GithubHelp home page GithubHelp logo

Comments (11)

mattlord avatar mattlord commented on June 17, 2024

I’m afraid that I will have to mark this as can’t repeat as there’s no test case. Canceling a MoveTables workflow on a large table is something that happens all the time. So to me it would seem that there’s more to it than that.

You didn’t provide enough detail to try and determine what happened in your case either.

Someone or something dropped the logDataHourlyDeltas table in the middle of the import. As you saw, there was an insert error showing that before you even tried to cancel the workflow, no?

We could turn this into a FR / bug about allowing cancel and cleaning up when the table is already gone. That’s a known issue as you saw.

Please let me know what you would like to do. Thanks!

from vitess.

wiebeytec avatar wiebeytec commented on June 17, 2024

Someone or something dropped the logDataHourlyDeltas table in the middle of the import. As you saw, there was an insert error showing that before you even tried to cancel the workflow, no?

I'm positive nobody deleted that table. And I tried cancelling it several times, which may explain the the cancel line below that.

I can reproduce it, but only about 70% of the time (the --auto-start=false turned out not to be important):

$ ./vtctldclient MoveTables create --auto-start=false --workflow hourlies --source-keyspace legacy2023 --target-keyspace sites2023 --tables logDataHourlyDeltas
The following vreplication streams exist for workflow sites2023.hourlies:                                             
                                                                                                                      
id=16 on sites2023/vic-eu-central-1-fakelive-301: Status: Stopped. VStream has not started.                                                                                                                                                 
id=16 on sites2023/vic-eu-central-1-fakelive-300: Status: Stopped. VStream has not started.                           
id=16 on sites2023/vic-eu-central-1-fakelive-303: Status: Stopped. VStream has not started.                           
id=16 on sites2023/vic-eu-central-1-fakelive-302: Status: Stopped.
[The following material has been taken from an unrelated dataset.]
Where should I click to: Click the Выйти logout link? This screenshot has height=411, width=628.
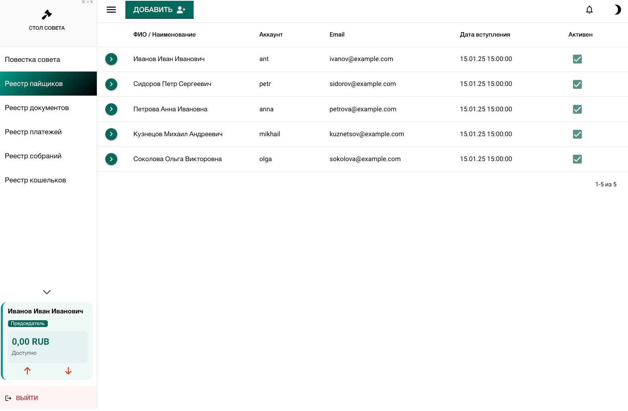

VStream has not started.                           
                                                                                                                      
Traffic State: Reads Not Switched. Writes Not Switched

Then:

$ ./vtctldclient MoveTables start --workflow hourlies  --target-keyspace sites2023                                    
{                                                                                                                     
  "summary": "Successfully updated the hourlies workflow on (4) target primary tablets in the sites2023 keyspace",    
  "details": [                                                                                                        
    {                                                                                                                 
      "tablet": {                                                                                                     
        "cell": "vic-eu-central-1-fakelive",                                                                          
        "uid": 300                                                                                                    
      },                                                                                                                                                                                                                                    
      "changed": true                                                                                                 
    },                                                                                                                                                                                                                                      
    {                                                                                                                 
      "tablet": {                                                                                                                                                                                                                           
        "cell": "vic-eu-central-1-fakelive",                                                                          
        "uid": 301                                                                                                    
      },                                                                                                              
      "changed": true                                                                                                 
    },                                                                                                                
    {                                                                                                                                                                                                                                       
      "tablet": {                                                                                                     
        "cell": "vic-eu-central-1-fakelive",                                                                                                                                                                                                
        "uid": 302                                                                                                    
      },                                                                                                              
      "changed": true                                                                                                 
    },                                                                                                                
    {                                                                                                                 
      "tablet": {                                                                                                     
        "cell": "vic-eu-central-1-fakelive",                                                                          
        "uid": 303                                                                                                    
      },                                                                                                              
      "changed": true                                                                                                 
    }                                                                                                                 
  ]                                                                                                                   
}

Then:

$ ./vtctldclient MoveTables status --workflow hourlies  --target-keyspace sites2023
The following vreplication streams exist for workflow sites2023.hourlies:

id=16 on sites2023/vic-eu-central-1-fakelive-303: Status: Copying. VStream Lag: 0s.
id=16 on sites2023/vic-eu-central-1-fakelive-302: Status: Copying. VStream Lag: 0s.
id=16 on sites2023/vic-eu-central-1-fakelive-301: Status: Copying. VStream Lag: 0s.
id=16 on sites2023/vic-eu-central-1-fakelive-300: Status: Copying. VStream Lag: 0s.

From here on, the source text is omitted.